RE: Conflict detection and logging in logical replication

From: "Zhijie Hou (Fujitsu)" <houzj(dot)fnst(at)fujitsu(dot)com>
To: "Jonathan S(dot) Katz" <jkatz(at)postgresql(dot)org>, Amit Kapila <amit(dot)kapila16(at)gmail(dot)com>
Cc: "Hayato Kuroda (Fujitsu)" <kuroda(dot)hayato(at)fujitsu(dot)com>, shveta malik <shveta(dot)malik(at)gmail(dot)com>, Nisha Moond <nisha(dot)moond412(at)gmail(dot)com>, pgsql-hackers <pgsql-hackers(at)postgresql(dot)org>, Dilip Kumar <dilipbalaut(at)gmail(dot)com>, Jan Wieck <jan(at)wi3ck(dot)info>, Ashutosh Bapat <ashutosh(dot)bapat(dot)oss(at)gmail(dot)com>
Subject: RE: Conflict detection and logging in logical replication
Date: 2024-08-21 03:05:47
Message-ID: OS0PR01MB57163CAC0574ECFEB0971A31948E2@OS0PR01MB5716.jpnprd01.prod.outlook.com
Views: Raw Message | Whole Thread | Download mbox | Resend email
Thread:
Lists: pgsql-hackers

On Wednesday, August 21, 2024 9:33 AM Jonathan S. Katz <jkatz(at)postgresql(dot)org> wrote:
> On 8/6/24 4:15 AM, Zhijie Hou (Fujitsu) wrote:
>
> > Thanks for the idea! I thought about few styles based on the suggested
> > format, what do you think about the following ?
>
> Thanks for proposing formats. Before commenting on the specifics, I do want to
> ensure that we're thinking about the following for the log formats:
>
> 1. For the PostgreSQL logs, we'll want to ensure we do it in a way that's as
> convenient as possible for people to parse the context from scripts.

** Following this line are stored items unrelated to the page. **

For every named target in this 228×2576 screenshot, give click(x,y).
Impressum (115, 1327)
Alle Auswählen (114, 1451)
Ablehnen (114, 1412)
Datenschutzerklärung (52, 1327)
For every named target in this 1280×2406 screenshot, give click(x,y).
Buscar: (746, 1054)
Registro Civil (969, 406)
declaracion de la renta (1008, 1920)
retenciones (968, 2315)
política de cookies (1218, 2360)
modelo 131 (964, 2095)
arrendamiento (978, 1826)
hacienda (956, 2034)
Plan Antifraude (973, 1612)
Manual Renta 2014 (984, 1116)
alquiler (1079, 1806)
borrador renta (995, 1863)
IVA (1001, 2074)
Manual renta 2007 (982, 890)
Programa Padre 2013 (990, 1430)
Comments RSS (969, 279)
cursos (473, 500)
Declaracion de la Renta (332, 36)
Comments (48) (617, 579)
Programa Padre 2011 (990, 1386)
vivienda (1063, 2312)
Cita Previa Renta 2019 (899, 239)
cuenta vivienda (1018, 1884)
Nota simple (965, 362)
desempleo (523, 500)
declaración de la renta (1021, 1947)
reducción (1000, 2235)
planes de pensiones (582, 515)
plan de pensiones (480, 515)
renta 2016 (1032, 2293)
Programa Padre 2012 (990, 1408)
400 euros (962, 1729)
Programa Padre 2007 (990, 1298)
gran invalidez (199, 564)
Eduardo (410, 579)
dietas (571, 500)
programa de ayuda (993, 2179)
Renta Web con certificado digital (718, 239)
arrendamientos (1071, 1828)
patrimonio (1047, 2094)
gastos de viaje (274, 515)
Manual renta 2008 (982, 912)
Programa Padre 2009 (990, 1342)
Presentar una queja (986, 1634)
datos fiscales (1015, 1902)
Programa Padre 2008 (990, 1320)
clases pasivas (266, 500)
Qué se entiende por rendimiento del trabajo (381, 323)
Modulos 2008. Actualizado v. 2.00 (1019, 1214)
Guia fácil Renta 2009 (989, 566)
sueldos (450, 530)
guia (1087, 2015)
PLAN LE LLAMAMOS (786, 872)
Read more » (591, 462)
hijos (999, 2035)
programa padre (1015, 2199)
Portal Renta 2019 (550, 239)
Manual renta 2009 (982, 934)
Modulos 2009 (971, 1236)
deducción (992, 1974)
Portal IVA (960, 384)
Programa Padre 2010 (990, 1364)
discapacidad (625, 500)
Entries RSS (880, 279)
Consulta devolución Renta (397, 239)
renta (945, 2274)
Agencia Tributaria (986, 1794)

Yeah. And I personally think the current log format is OK for parsing purposes.

>
> 2. Semi-related, I still think the simplest way to surface this info to a user is
> through a "pg_stat_..." view or similar catalog mechanism (I'm less opinionated
> on the how outside of we should make it available via SQL).

We have a patch(v19-0002) in this thread to collect conflict stats and display
them in the view, and the patch is under review.

Storing it into a catalog needs more analysis as we may need to add addition
logic to clean up old conflict data in that catalog table. I think we can
consider it as a future improvement.

>
> 3. We should ensure we're able to convey to the user these details about the
> conflict:
>
> * What time it occurred on the local server (which we'd have in the logs)
> * What kind of conflict it is
> * What table the conflict occurred on
> * What action caused the conflict
> * How the conflict was resolved (ability to include source/origin info)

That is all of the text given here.